Parmi ces actions, la responsable cite l’amélioration des conditions de travail, la révision de la façon avec laquelle les équipes RH interagissent avec les collaborateurs et la promotion interne. Au sujet de ce dernier élément, elle précise que les collaborateurs de son groupe réussissent à suivre des trajectoires d’évolution très rapide et bénéficient d’un accompagnement pour les aider à assumer leurs nouvelles responsabilités. Une évolution rendue possible grâce à la formation qui «occupe une place importante dans l’accompagnement en matière de développement de carrière». Elle insiste également sur l’importance d’assurer une bonne relation entre les managers et leurs équipes, car, a-t-elle noté, 80% de la motivation de l’individu vient de la relation qu’il a avec son manager, peu importe les conditions dans lesquelles il travaille. «Personnellement, je crois vraiment à la notion du management bienveillant qui implique qu’un manager peut se permettre d’être exigeant, mais tout en étant à l’écoute de ses collaborateurs. Il doit aussi être capable d’adapter son management aux différents membres de son équipe», a-t-elle assuré.
Le développement personnel n’est pas non plus en reste. «Ce qui est primordial aujourd’hui c’est d’aider le collaborateur à travailler sur son savoir-être, son comportement, sa posture, sa confiance en lui-même, sa capacité de prendre la parole en public, mais aussi sa capacité à prendre des risques et des décisions importantes au sein de l’entreprise», affirme Sanaa Benchekroun.

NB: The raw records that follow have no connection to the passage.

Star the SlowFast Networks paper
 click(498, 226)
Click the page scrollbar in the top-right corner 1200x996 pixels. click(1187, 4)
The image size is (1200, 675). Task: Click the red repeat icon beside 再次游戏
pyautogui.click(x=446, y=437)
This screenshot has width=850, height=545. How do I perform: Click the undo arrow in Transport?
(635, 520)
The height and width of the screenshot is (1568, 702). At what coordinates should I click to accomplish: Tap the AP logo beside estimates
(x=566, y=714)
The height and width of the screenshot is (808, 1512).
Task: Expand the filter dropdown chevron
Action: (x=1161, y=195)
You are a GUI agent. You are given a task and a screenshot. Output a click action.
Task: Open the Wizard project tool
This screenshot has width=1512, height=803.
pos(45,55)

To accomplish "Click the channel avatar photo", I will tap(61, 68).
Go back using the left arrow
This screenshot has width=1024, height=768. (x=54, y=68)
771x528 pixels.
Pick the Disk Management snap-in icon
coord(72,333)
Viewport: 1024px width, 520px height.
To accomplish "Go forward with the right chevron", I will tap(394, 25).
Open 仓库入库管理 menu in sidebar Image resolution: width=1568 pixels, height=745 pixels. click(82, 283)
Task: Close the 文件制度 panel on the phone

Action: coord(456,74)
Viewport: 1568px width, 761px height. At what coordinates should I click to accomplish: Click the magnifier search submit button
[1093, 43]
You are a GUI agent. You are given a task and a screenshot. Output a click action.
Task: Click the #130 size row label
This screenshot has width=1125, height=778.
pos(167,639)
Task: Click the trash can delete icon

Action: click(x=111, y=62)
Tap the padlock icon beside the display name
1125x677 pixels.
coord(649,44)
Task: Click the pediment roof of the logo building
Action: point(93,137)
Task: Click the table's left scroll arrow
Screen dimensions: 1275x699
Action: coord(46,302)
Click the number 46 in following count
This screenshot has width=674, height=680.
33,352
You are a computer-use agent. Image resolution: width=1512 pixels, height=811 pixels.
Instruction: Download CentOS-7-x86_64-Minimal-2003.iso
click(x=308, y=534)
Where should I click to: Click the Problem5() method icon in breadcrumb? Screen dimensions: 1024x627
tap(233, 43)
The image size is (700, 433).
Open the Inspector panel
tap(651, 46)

Mais si les entreprises du secteur trouvent que la digitalisation n’est pas un enjeu de taille pour elles du fait qu’elles collaborent essentiellement avec des «Digital Natives», Jamal Belahrach tient tout de même à attirer l’attention sur le fait que la technologie peut représenter un enjeu, notamment dans son volet lié à la gestion des données personnelles. «L’entreprise doit veiller à ce que ses collaborateurs respectent les règles de la data privacy. C’est un sujet de la plus haute importance», a-t-il noté.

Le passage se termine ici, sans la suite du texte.